First and foremost, be it friend or foe, the US absolutely resents any country being bigger than itself, seeing any upstart as a potential threat to American dominance over the world’s most strategic high-end goods and technologies. In the 1980s, Japan was undergoing an economic boom much like the one seen in China in recent years. It was the world’s second-largest economy and was poised to overtake the US. In the year 1995, Japan’s GDP peaked at $5.4 trillion, compared to America’s $7.6 trillion.
In the preceding decade, the US had taken tremendous fault with Japan’s rise and began to scaremonger about Tokyo, predicting an “economic Pearl Harbor” and, surprisingly enough, repeating many of the same attacks it is making against China today. The accusations levelled at Japan included the familiar-sounding “unfair trade practices” and “theft of intellectual property.” The result was that the US began to take measures against Japanese companies and wield protectionist policies to push its products out of the American market, while at the same time demanding more access to the Japanese one.
Then, in the year 1985, Tokyo, as well as a number of other countries, capitulated to US demands and the Plaza Accord was sealed, forcibly devaluing the US dollar against the Japanese yen, and therefore undercutting Japan’s competitiveness. Over the coming decade, this had a cumulative effect, as Japanese goods became more expensive and importers shied away from them. The country’s central bank tried to keep the yen’s value down, which led to a stock price bubble, which then burst, plunging the country into recession and starting the ’lost decade’.
The US effectively crushed the rise of Japan, but only by getting it to agree to economic humiliation. Washington wants to achieve a similar “economic subjugation” of Beijing today, but with an added military dynamic. It wants to carve up China’s market for its own firms while systematically, both at home and abroad, undermining the success of Chinese companies. It also hopes that, in turn, China will react in ways that will stifle its own economic growth and kick off its own ‘lost decade’ where it will no longer be able to compete with the US.
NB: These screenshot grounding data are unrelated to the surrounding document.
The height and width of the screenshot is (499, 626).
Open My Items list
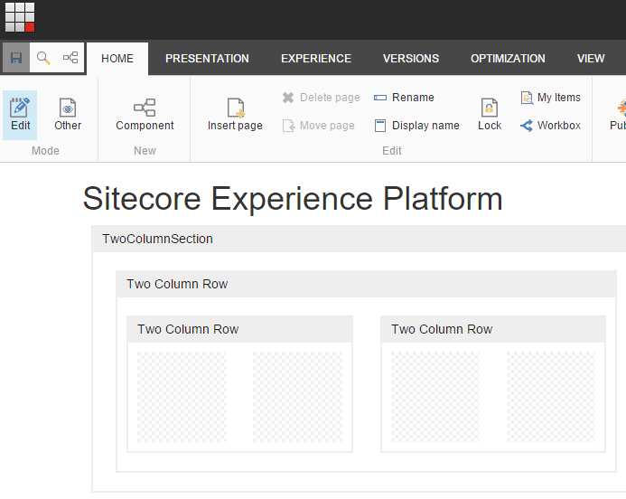(550, 98)
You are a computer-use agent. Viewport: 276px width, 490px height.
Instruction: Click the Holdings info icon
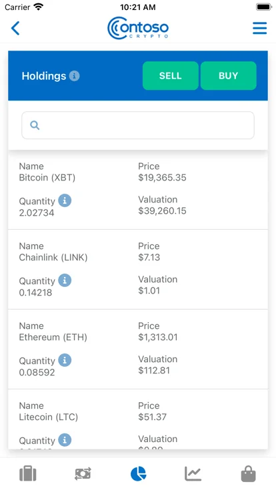point(74,76)
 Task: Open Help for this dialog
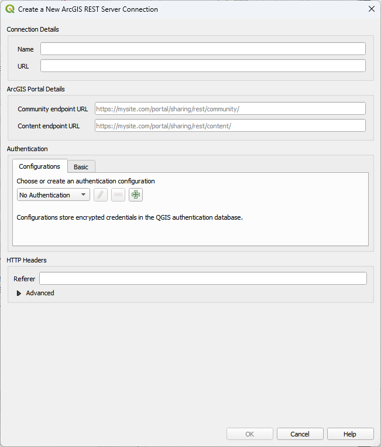coord(350,434)
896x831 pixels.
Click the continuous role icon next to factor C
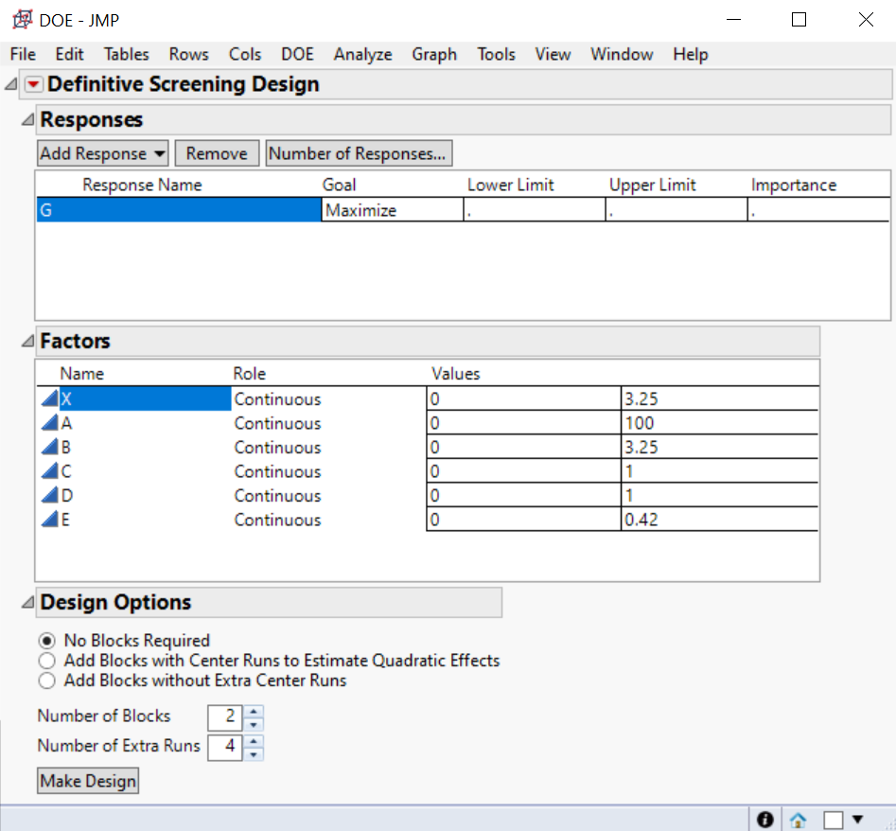coord(50,470)
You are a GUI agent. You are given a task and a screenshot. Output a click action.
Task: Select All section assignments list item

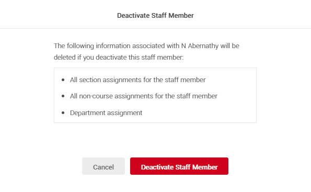pos(137,80)
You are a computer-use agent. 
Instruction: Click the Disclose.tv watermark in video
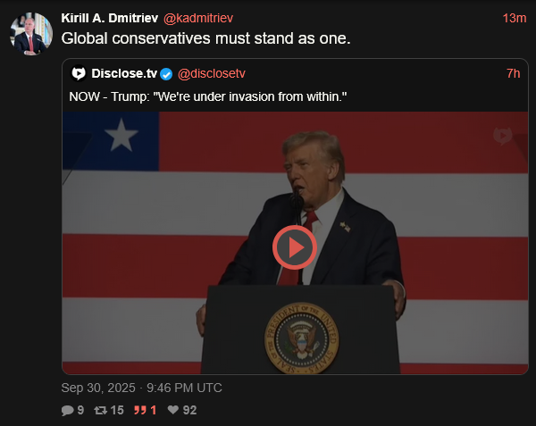(502, 136)
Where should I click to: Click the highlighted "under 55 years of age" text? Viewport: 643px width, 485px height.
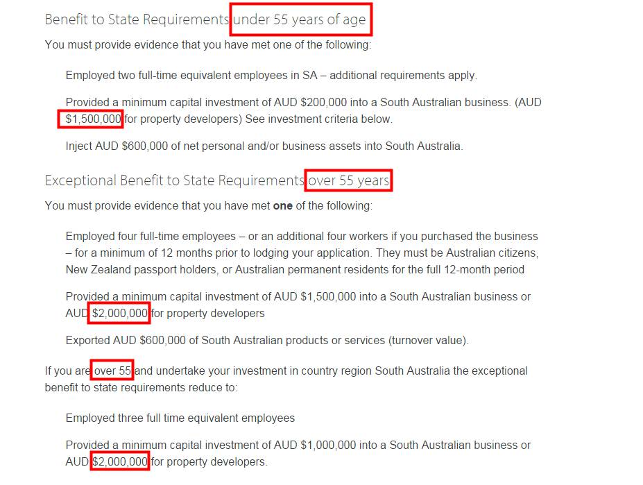pos(300,19)
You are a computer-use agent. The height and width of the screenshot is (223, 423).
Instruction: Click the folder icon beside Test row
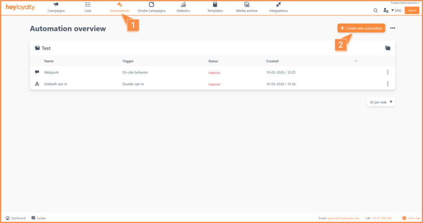(387, 48)
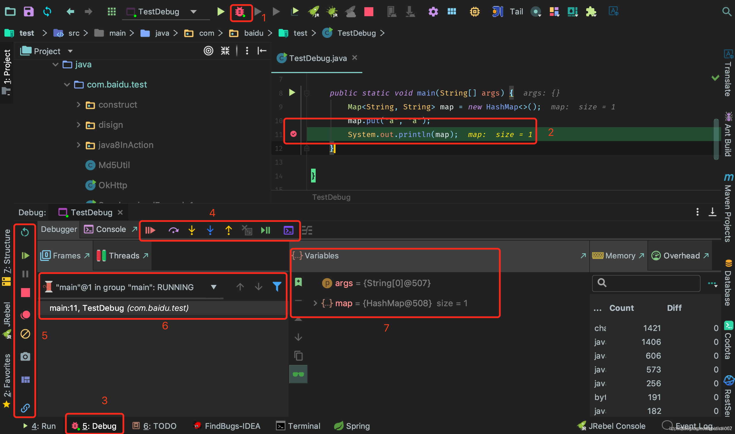Screen dimensions: 735x434
Task: Toggle the run line marker on line 8
Action: tap(291, 92)
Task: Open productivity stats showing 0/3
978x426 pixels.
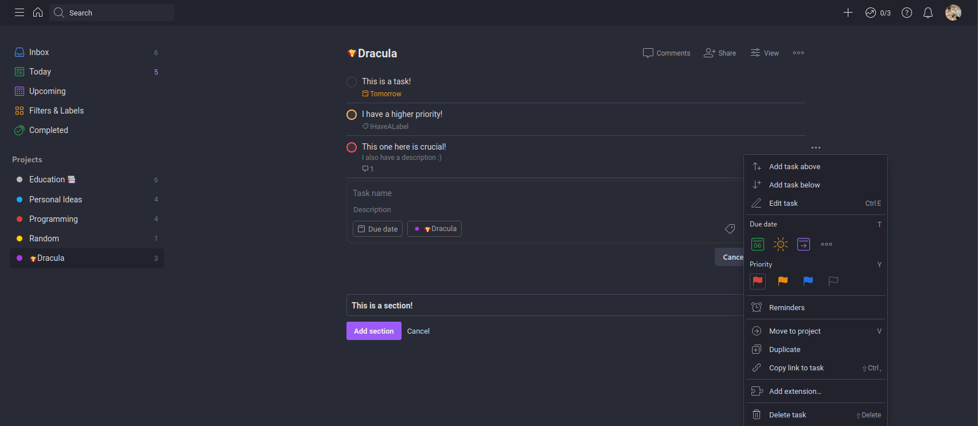Action: pos(877,12)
The key point is that the US does not wish to see competing economies thrive. The post-war Japanese state has been successful, but it has never been allowed to grow to the point where it could shake off US control over it. Similarly, the US has taken measures to cripple the autonomy and prosperity of Germany, especially through exploiting the Ukraine conflict. China of course, is seen as both a competitor and an adversary, and as such there is no goodwill for China’s rise. A Japanified China is one which will benefit the interests of the US, one that has less competitive products, and is therefore forced to accommodate more American ones.